Moreover, it was experienced as a challenge to harvest and craft a well-fitting bone block from a small rib or thin iliac crest in children [1,20,21]. We did not observe any of these morbidities or complications in our cohort. From a technical perspective we equally did not face any challenges in harvesting the bone graft, which might be related to using autograft as a “gold-standard” during deformity surgeries in our institution. Other authors confirmed a clear superiority of autologous bone graft compared to allograft or bone morphogenetic proteins (BMP) and advocate for its continuous use [22,23].

A recent meta-analysis published by Reintjes et al. [20] assessed the fusion rates in 604 pediatric patients undergoing either posterior cervical or occipitocervical instrumented fusion with additional grafting of autologous bone in 539 and in 65 patients with application of allograft. Higher overall fusion rates were observed in the autologous compared to the allograft group (94% vs 80%) [20]. In our study autologous bone graft was applied to 21 patients, of which 2 demonstrated a shortterm postoperative fusion failure (10%) resulting in a fusion rate of 90%. These results are concordant with previous reports and confirm the benefit of autologous bone grafting with a low morbidity profile. Importantly, we could demonstrate overall good fusion results in patients with bone onlay graft only.

The 4 patients were 2, 6, 11 and 14 years old, suggesting that success of this technique is not necessarily restricted to a specific age group or younger children. However, randomized controlled trials are warranted in order to compare the efficiency and outcomes of rigid instrumentation versus onlay bone graft only. Another important point of discussion is the pre- and postoperative use of HALO devices. They were applied in the majority of our patients, 13 patients (62%) respectively. The reasoning was either to achieve preoperative reduction or to facilitate postoperative fusion.

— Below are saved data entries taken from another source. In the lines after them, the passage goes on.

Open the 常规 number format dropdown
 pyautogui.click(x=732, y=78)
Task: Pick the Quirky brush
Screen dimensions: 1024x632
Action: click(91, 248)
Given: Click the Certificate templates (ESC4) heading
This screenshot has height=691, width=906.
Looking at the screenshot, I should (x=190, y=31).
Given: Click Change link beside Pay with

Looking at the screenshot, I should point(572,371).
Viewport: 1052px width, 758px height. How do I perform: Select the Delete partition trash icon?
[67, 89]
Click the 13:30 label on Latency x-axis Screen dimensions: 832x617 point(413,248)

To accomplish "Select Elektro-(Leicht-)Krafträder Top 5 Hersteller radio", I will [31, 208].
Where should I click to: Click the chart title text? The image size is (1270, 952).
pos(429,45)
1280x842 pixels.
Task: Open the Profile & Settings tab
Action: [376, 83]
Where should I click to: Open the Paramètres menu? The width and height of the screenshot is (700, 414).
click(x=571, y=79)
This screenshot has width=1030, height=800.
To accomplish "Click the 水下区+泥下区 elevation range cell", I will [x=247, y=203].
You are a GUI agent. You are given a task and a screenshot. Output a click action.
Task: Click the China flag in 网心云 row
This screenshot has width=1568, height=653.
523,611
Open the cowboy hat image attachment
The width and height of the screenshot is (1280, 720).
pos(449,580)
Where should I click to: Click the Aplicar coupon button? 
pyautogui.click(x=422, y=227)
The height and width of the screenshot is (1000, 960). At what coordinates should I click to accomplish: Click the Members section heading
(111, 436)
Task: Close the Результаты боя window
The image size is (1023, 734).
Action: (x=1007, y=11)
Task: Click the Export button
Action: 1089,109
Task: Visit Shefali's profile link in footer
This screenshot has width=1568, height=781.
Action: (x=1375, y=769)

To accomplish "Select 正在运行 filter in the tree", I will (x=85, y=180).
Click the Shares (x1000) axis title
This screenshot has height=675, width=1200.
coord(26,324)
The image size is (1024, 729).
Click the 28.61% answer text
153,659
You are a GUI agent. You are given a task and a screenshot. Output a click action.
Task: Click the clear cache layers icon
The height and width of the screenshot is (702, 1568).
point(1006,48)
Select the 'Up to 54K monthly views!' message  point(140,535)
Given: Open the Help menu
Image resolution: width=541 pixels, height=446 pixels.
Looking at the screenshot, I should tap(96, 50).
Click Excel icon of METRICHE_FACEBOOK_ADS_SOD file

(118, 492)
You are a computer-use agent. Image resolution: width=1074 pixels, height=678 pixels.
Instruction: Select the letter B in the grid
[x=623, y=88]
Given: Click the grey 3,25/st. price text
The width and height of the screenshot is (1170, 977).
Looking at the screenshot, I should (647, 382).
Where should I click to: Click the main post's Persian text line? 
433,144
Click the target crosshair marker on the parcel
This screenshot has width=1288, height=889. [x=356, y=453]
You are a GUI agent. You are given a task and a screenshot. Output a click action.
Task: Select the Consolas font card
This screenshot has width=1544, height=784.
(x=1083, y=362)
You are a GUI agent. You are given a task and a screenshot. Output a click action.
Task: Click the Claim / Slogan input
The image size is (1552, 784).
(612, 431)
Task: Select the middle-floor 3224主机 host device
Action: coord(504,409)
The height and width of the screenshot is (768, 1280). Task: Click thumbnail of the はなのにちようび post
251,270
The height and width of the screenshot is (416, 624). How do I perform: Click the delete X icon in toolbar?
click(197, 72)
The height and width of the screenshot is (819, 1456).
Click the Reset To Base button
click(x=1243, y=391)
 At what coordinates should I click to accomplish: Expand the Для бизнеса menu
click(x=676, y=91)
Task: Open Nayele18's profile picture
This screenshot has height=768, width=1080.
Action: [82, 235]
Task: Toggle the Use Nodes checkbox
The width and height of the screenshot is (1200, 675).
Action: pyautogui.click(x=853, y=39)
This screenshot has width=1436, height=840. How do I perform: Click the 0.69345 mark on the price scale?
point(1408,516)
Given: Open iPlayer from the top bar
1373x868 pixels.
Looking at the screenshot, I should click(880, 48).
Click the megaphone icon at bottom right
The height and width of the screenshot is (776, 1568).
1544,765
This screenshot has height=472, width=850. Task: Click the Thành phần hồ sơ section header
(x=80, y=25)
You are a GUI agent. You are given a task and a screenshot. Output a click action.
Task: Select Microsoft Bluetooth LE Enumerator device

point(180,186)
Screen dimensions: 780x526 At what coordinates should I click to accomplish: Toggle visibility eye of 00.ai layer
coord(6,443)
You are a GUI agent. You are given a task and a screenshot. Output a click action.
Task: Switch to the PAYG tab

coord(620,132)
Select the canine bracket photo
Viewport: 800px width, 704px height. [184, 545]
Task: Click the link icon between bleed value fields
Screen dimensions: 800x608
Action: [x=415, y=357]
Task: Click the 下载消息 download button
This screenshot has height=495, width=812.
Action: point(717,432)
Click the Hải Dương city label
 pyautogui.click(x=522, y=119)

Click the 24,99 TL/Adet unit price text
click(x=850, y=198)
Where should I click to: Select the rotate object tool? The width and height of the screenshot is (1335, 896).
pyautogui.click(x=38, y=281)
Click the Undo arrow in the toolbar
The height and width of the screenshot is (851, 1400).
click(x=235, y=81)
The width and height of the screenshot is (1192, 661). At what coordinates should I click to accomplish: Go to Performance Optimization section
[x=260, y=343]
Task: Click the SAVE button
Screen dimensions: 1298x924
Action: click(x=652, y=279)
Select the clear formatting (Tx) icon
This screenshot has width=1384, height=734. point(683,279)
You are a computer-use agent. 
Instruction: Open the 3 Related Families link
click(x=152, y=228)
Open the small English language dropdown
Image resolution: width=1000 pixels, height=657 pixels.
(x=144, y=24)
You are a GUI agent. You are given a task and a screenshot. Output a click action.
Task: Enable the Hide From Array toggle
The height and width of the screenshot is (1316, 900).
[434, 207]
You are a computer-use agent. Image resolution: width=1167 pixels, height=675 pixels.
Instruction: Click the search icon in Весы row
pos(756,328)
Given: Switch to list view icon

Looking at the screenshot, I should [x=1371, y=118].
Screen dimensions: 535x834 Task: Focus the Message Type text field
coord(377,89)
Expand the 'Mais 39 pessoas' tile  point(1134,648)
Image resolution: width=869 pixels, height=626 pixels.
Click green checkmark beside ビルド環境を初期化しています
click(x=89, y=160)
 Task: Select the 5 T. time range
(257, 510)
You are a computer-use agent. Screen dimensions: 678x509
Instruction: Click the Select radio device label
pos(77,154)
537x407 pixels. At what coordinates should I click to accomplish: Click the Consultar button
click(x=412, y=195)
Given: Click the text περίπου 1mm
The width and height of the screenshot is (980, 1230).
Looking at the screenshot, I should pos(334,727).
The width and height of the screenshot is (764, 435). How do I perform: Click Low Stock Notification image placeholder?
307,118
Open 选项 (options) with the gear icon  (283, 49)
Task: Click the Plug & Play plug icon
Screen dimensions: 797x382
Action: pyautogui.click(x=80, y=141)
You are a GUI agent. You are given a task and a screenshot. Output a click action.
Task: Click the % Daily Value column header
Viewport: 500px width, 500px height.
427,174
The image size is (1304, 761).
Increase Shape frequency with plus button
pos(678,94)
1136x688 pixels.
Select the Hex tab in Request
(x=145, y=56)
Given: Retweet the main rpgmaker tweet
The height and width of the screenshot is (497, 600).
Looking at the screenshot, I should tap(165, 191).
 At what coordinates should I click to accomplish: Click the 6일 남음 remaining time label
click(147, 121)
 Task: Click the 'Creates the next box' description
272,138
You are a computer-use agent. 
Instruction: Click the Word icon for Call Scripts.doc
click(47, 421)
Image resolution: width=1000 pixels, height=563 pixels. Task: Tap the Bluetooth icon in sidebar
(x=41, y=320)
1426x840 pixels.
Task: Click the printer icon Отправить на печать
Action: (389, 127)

Latter one might be particularly at risk in patients with cerebral palsy, in syndromic and youngest patients, who might present with abnormal movements or compromised compliance. Furthermore, given the softer bone texture there is a higher complication rate related to implant pull-out in these pediatric patients. In this context HALO vest application after posterior cervical fusion has been shown to be beneficial. Moreover, we do think that fusions performed with onlay bone graft only mandate postoperative external stabilization in order to facilitate a solid bone fusion. Despite not having experienced many pin site infections, except in one patient, we confirm a higher complication rate in patients with HALO devices.

These are either related to readjustments, requiring most of the time sedation and complications that occurred during placement of the device per se. Although HALO devices are related to a higher complication profile, they outweighed in our patient cohort with many complex and syndromic patients the risk of implant pull-out and nonunion. Previous studies reported similar complications, but also an increased fusion rate in patients with postoperative HALO vest or Minerva cast application [24,25]. Thus, the indication for HALO devices needs to be adapted to the underlying pathology, degree of instability, levels of fusion and the compliance of the patient, outweighing its risks and benefits in a critical manner.

Limitations of the study are the small number of patients, especially in the onlay bone graft group as well as the confounding factor of not having a control group, undergoing rigid instrumentation without additional application of autologous bone graft.

Conclusion

In this study, we found that the variable fusion techniques of the pediatric cervical spine can be safely performed and represent an effective way to treat cervical instability in various pathologies and patient ages. The supplemental application of autologous bone graft increases the quality of fusion while having a low morbidity profile with respect to the grafting site. The use of postoperative HALO vest application can be advantageous in syndromic patients and those, who undergo fusion of the upper cervical spine and the craniocervical junction in order to enhance the construct stability and fusion onset. Further studies with larger patient numbers are required to confirm these findings.